GiveGab Insider: GivingTuesday Data Report Reflective
The GiveGab team has been involved with GivingTuesday since it first came to be in 2012. As GiveGab’s CTO and Co-Founder, I’ve contributed fundraising data from our platform to help inform GivingTuesday’s data efforts since 2016. Here, I reflect on my experience working with the GivingTuesday team over the years and provide insights on GivingTuesday’s 2021 Data Report.
GivingTuesday and “Giving Moments”
One of the unique things that our collaboration with GivingTuesday has afforded us is looking at trends surrounding “giving moments.” For GiveGab, this correlates directly to the hundreds of Giving Days that we help our partners from Community Foundations, Nonprofit Networks, and educational institutions run.
These unique fundraising events create a microcosm of concentrated giving that garners donors’ and nonprofits’ attention more than most other forms of giving. The unique microeconomies of these giving moments allow us to gain insights about donor and nonprofit behavior that you cannot necessarily achieve by analyzing year-round giving campaigns.

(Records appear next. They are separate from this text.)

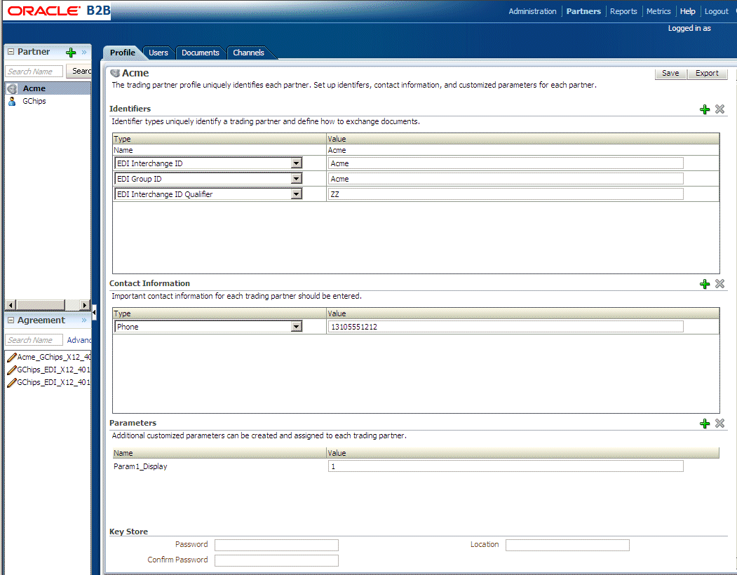737x575 pixels.
Task: Open the Reports menu
Action: (x=623, y=11)
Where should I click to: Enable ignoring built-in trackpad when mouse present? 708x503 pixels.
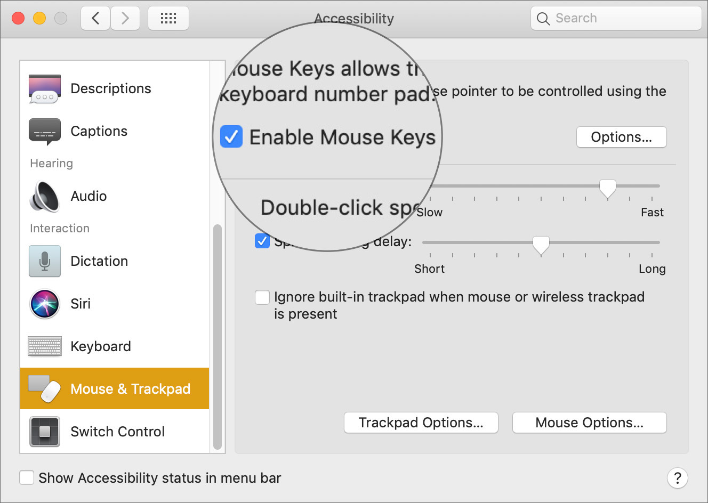262,297
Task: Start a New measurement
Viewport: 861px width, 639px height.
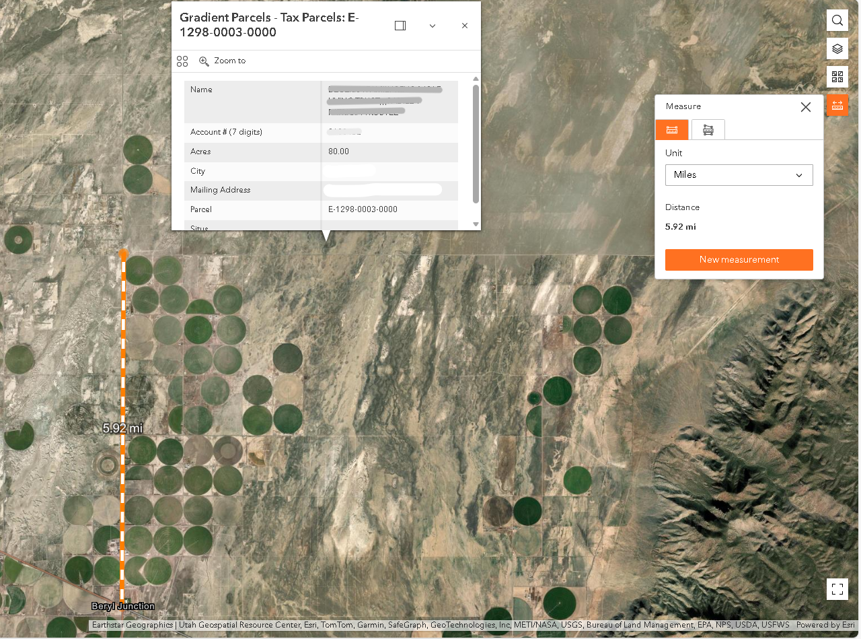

Often Giving Days, and giving moments like GivingTuesday help us understand the motivations and incentives of donors. It also allows us to examine how these events drive philanthropic activity at rates that are not easily accomplished during other times of the fundraising calendar.
GivingTuesday Data Commons
This collaboration has allowed many different giving platforms, including GiveGab, to provide anonymized data to the GivingTueday team. From the data provided, they continue to analyze and present on relevant trends over the years.
2020 was a unique year due to the global pandemic and most certainly impacted giving in ways not seen before. The GivingTuesday team ran a second annual campaign in May of 2020 called GivingTuesdayNow to help focus on pandemic-related efforts.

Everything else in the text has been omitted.